Exercise instructions → In the data below, which lines hold the word "Witching"? Copy them.

========

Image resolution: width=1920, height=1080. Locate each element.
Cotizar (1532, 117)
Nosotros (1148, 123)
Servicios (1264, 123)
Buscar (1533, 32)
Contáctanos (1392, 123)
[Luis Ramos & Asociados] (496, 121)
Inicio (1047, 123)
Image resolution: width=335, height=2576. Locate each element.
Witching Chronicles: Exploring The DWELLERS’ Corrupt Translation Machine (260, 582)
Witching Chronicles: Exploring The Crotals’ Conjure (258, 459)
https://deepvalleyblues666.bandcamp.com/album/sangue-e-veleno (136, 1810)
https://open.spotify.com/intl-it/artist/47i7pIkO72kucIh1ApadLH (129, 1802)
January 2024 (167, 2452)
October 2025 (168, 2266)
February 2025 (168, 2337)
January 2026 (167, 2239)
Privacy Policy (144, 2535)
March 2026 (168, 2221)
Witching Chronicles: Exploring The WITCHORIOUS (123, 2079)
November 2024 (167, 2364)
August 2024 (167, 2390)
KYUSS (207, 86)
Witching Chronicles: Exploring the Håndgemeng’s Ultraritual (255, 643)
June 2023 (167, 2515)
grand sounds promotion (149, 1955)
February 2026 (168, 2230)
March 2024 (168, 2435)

========

Result →
Witching Chronicles: Exploring The DWELLERS’ Corrupt Translation Machine (260, 582)
Witching Chronicles: Exploring The Crotals’ Conjure (258, 459)
Witching Chronicles: Exploring The WITCHORIOUS (123, 2079)
Witching Chronicles: Exploring the Håndgemeng’s Ultraritual (255, 643)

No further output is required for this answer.